Today I received an e-mail notifying me of a new post on the BiblePlaces.com Blog. The post is titled: Nose Falls off the Skull of Gordon’s Calvary
Of course, this got my mind wandering back to my visit to the Garden Tomb and seeing Gordon’s Calvary.
We visited the Garden Tomb on our last day in Jerusalem before heading off to the airport the next day. See Unfolding History for more from the day in Jerusalem.
In the post Nose Falls off the Skull of Gordon’s Calvary, Todd Bolen shares a picture taken by Austen Dutton. The picture was taken after a storm on February 20th collapsed the bridge of the nose in the formation depicted above.
Now for an interesting question. Is the section above what was identified by Charles Gordon as the skull formation?
At Gordon’s Calvary they have an old black and white image posted and here we can see that this is a different portion of the rock face.

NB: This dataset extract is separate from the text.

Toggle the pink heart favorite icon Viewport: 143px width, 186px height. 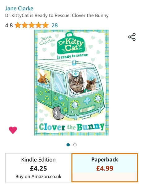point(13,130)
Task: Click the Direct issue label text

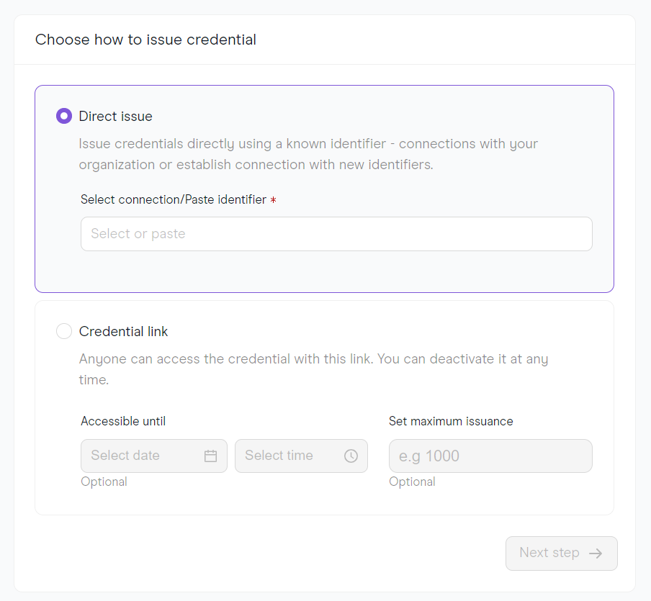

Todd Bolen also shares a few older pictures that also show that the original view of the skull was to the left of what I showed.
Check out the picture in the BiblePlaces blog and you will see that the rock formation now looks more similar to what it did 100 years ago. If you compare pictures taken now with those taken 100 years ago you will see that there has been a large amount of weathering. When you extrapolate this over almost 2,000 years it would be hard to imagine that there was an image of a skull there at that time.
So they took Jesus, and he went out, bearing his own cross, to the place called The Place of a Skull, which in Aramaic is called Golgotha.
John 19:16-17 ESV
Most likely The Place of a Skull refers to the Jewish Legend related in the pseudepigraphic book The Cave of Treasures that states that the body of Adam was carried on the ark. The body was then brought to Jerusalem by Melchizedek where it was buried at the place that became known as The Place of a Skull or Golgotha.
Remember, the exact place is not important. What is important is that there was an Empty Tomb.